▶ [The input]:
— Begin —
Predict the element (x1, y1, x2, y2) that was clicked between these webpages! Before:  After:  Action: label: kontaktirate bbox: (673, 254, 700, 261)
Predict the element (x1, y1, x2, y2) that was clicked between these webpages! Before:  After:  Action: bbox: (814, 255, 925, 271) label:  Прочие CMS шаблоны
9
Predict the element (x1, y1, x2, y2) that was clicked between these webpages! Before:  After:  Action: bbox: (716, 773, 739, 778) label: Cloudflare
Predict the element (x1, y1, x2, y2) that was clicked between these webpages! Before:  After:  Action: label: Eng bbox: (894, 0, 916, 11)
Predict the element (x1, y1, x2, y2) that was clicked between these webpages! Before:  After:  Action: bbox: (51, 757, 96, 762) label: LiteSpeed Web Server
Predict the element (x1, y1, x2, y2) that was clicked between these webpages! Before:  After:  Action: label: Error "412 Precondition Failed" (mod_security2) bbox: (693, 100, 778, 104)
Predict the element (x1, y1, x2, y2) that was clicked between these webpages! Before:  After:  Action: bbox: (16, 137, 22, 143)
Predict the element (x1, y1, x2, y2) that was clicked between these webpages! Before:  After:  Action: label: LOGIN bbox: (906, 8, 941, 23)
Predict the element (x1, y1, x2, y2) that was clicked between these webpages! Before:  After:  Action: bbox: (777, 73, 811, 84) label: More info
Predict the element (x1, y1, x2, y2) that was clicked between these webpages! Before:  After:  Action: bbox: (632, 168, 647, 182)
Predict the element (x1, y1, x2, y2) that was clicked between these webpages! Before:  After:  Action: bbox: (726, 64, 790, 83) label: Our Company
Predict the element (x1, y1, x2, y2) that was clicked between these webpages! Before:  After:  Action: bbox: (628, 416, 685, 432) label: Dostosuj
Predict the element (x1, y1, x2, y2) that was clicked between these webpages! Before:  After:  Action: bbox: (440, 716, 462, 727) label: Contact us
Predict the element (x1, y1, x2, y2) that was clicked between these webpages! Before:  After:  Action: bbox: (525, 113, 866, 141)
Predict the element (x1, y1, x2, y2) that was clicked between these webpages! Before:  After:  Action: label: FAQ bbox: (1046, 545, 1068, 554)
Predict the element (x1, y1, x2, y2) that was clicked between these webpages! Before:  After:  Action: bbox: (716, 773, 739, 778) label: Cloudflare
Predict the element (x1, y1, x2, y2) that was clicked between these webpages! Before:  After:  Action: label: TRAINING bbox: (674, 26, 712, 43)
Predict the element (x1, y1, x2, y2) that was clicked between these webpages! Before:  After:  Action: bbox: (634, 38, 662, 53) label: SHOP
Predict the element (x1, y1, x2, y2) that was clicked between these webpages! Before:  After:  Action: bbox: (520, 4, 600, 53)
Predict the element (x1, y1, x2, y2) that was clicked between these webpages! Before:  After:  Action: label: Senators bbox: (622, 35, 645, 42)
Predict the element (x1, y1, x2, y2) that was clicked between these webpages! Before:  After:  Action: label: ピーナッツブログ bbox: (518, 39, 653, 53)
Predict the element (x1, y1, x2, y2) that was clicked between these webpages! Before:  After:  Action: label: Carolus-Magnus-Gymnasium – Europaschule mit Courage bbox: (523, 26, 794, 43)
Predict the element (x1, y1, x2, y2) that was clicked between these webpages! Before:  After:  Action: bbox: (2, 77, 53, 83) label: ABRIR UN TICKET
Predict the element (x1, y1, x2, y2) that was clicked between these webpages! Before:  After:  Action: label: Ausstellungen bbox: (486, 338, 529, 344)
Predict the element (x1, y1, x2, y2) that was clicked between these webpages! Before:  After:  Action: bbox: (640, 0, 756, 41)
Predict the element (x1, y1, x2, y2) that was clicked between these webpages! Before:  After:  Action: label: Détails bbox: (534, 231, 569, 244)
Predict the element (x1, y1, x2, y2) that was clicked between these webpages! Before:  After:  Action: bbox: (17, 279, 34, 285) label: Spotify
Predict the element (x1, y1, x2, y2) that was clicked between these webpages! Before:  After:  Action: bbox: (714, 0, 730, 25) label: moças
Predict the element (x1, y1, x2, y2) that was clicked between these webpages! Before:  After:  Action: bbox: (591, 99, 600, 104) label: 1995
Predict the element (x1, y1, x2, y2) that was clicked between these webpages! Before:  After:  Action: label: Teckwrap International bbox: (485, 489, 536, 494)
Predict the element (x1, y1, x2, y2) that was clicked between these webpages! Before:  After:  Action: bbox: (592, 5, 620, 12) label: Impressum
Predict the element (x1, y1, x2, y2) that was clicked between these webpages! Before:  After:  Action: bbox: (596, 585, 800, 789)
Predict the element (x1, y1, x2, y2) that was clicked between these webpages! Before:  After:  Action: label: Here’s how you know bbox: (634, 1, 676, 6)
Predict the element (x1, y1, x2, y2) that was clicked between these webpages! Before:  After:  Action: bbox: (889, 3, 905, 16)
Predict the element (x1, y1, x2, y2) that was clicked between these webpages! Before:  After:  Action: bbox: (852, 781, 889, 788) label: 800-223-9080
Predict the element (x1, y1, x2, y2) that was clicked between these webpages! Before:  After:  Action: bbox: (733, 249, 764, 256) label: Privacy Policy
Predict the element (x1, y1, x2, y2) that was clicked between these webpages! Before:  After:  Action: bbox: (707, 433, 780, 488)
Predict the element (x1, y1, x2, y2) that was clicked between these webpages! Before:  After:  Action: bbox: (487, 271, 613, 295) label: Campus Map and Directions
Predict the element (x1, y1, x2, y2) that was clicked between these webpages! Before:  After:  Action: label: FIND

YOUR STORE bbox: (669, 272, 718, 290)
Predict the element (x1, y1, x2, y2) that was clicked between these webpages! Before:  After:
— End —
▶ [Exercise goal]: Copy out, word for word, the stretch of the records from their start through the line containing "LiteSpeed Web Server", both ends included.

▶ [Solution to this exercise]:
Predict the element (x1, y1, x2, y2) that was clicked between these webpages! Before:  After:  Action: label: kontaktirate bbox: (673, 254, 700, 261)
Predict the element (x1, y1, x2, y2) that was clicked between these webpages! Before:  After:  Action: bbox: (814, 255, 925, 271) label:  Прочие CMS шаблоны
9
Predict the element (x1, y1, x2, y2) that was clicked between these webpages! Before:  After:  Action: bbox: (716, 773, 739, 778) label: Cloudflare
Predict the element (x1, y1, x2, y2) that was clicked between these webpages! Before:  After:  Action: label: Eng bbox: (894, 0, 916, 11)
Predict the element (x1, y1, x2, y2) that was clicked between these webpages! Before:  After:  Action: bbox: (51, 757, 96, 762) label: LiteSpeed Web Server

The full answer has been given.